(Data Opens)
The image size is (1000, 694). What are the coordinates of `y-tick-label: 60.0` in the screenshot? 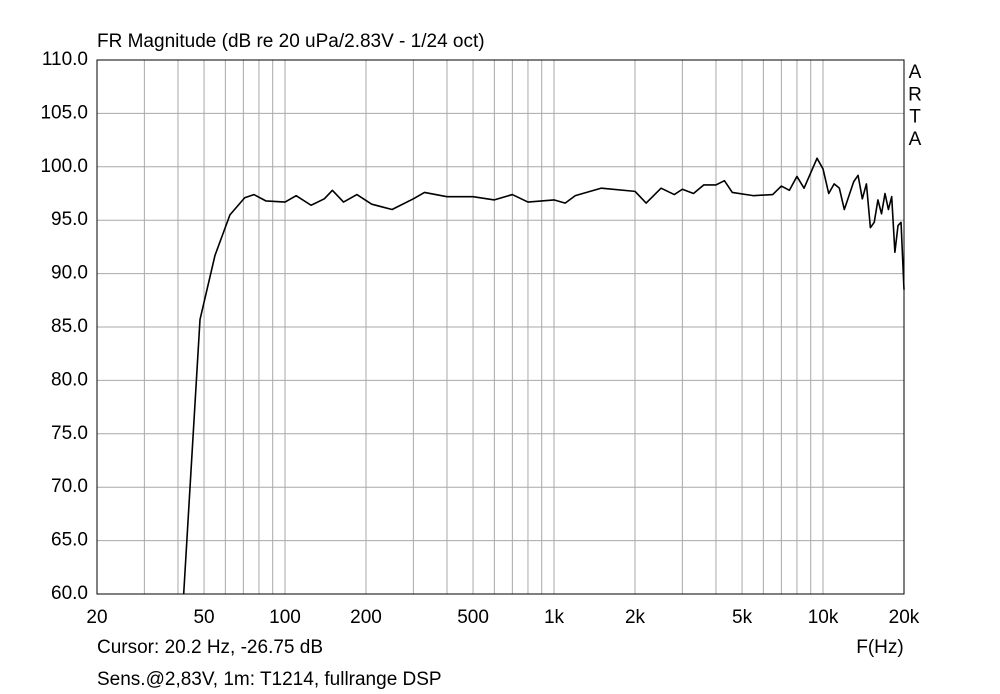 It's located at (70, 594).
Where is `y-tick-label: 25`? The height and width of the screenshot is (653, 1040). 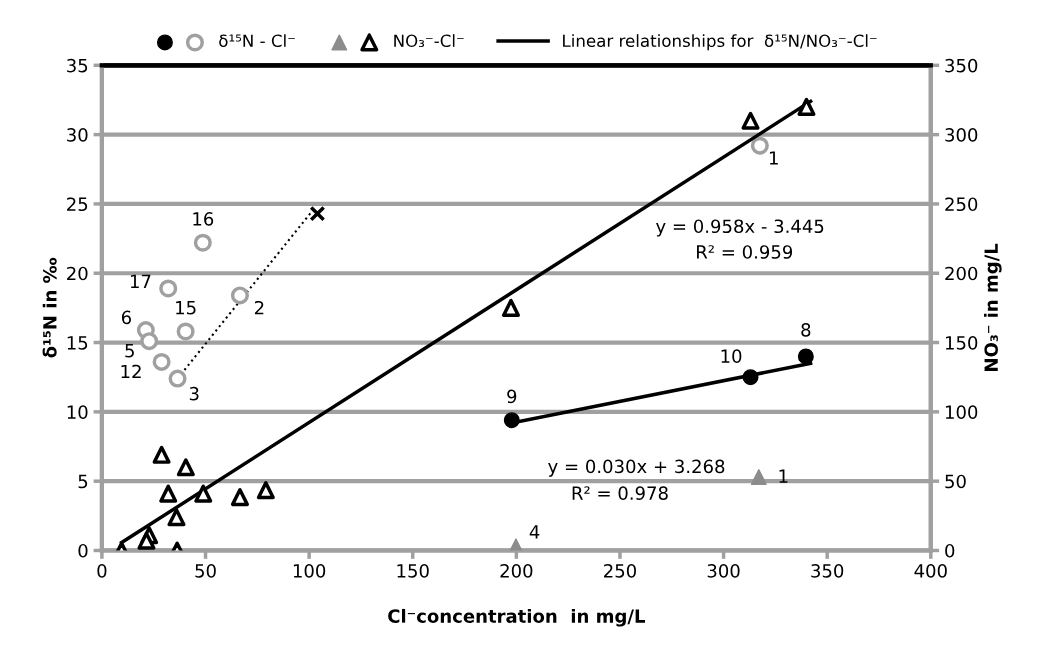
y-tick-label: 25 is located at coordinates (78, 204).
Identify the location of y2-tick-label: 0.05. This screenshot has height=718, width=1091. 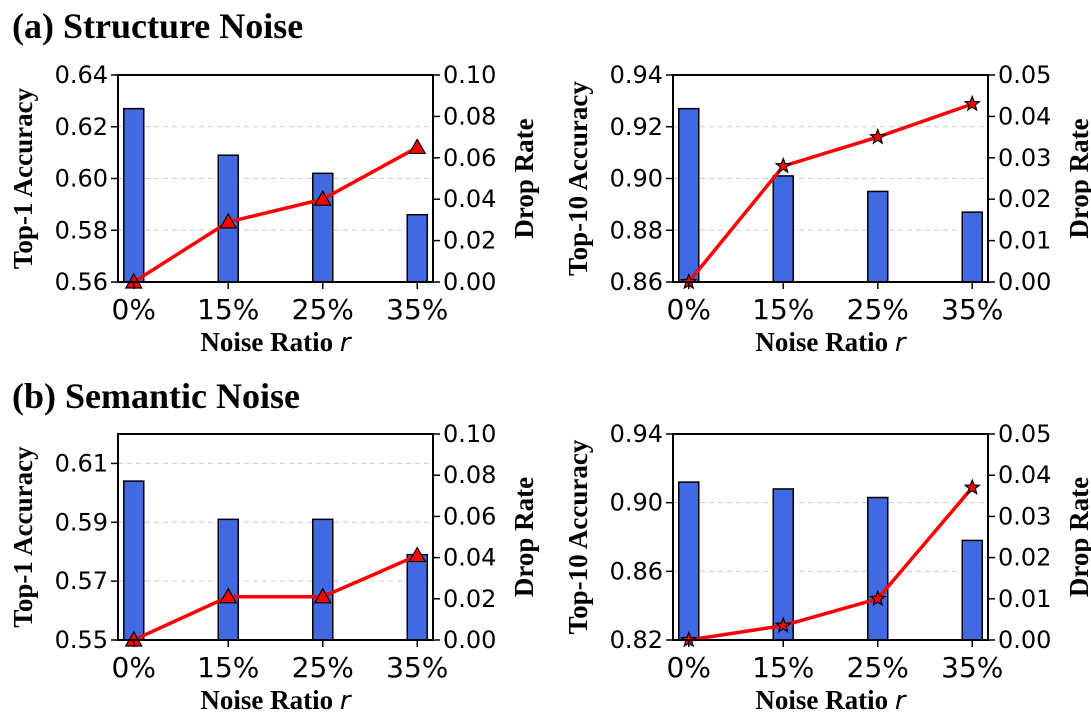
(1024, 434).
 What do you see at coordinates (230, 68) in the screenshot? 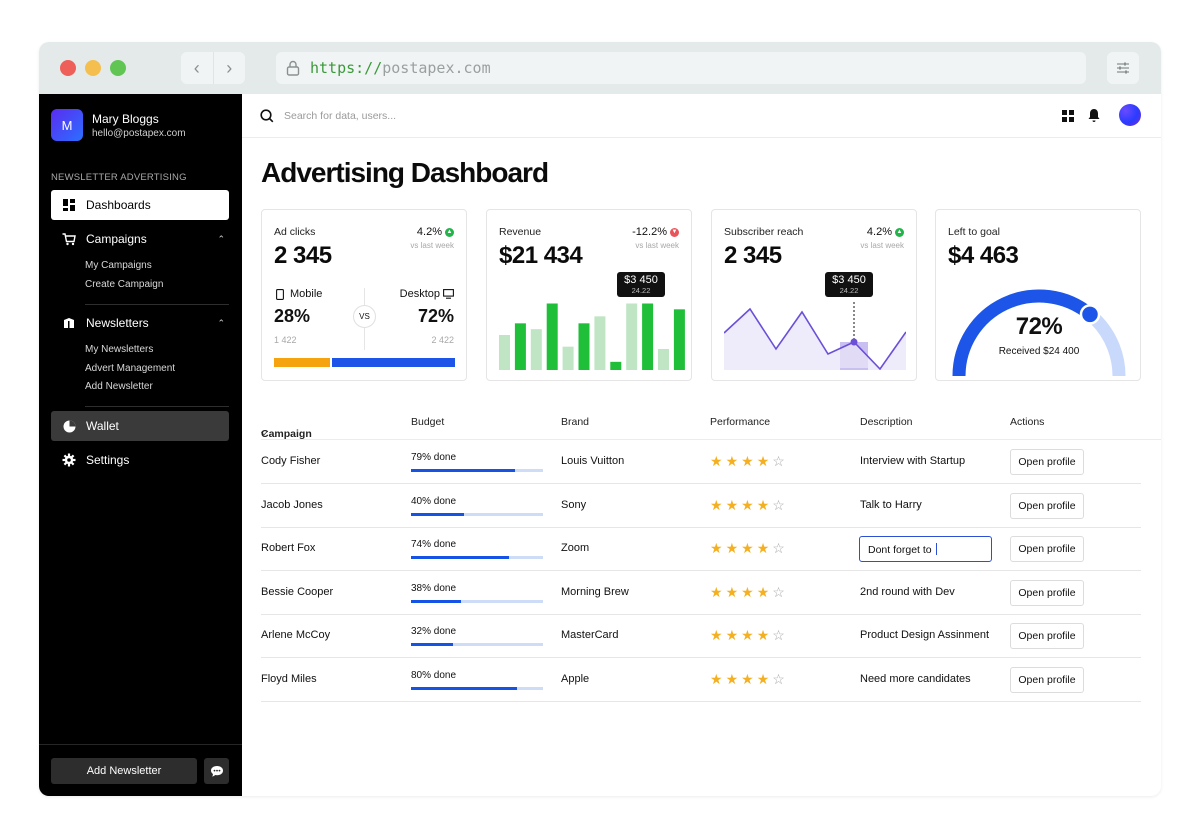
(Data Closes)
Copy out the listing above word for word, from the line holding "Identify the location" through the end of the listing, inclusive. Leave the pictures out.

Identify the location of y2-tick-label: 0.05. This screenshot has height=718, width=1091. 
(1024, 434).
 What do you see at coordinates (230, 68) in the screenshot? 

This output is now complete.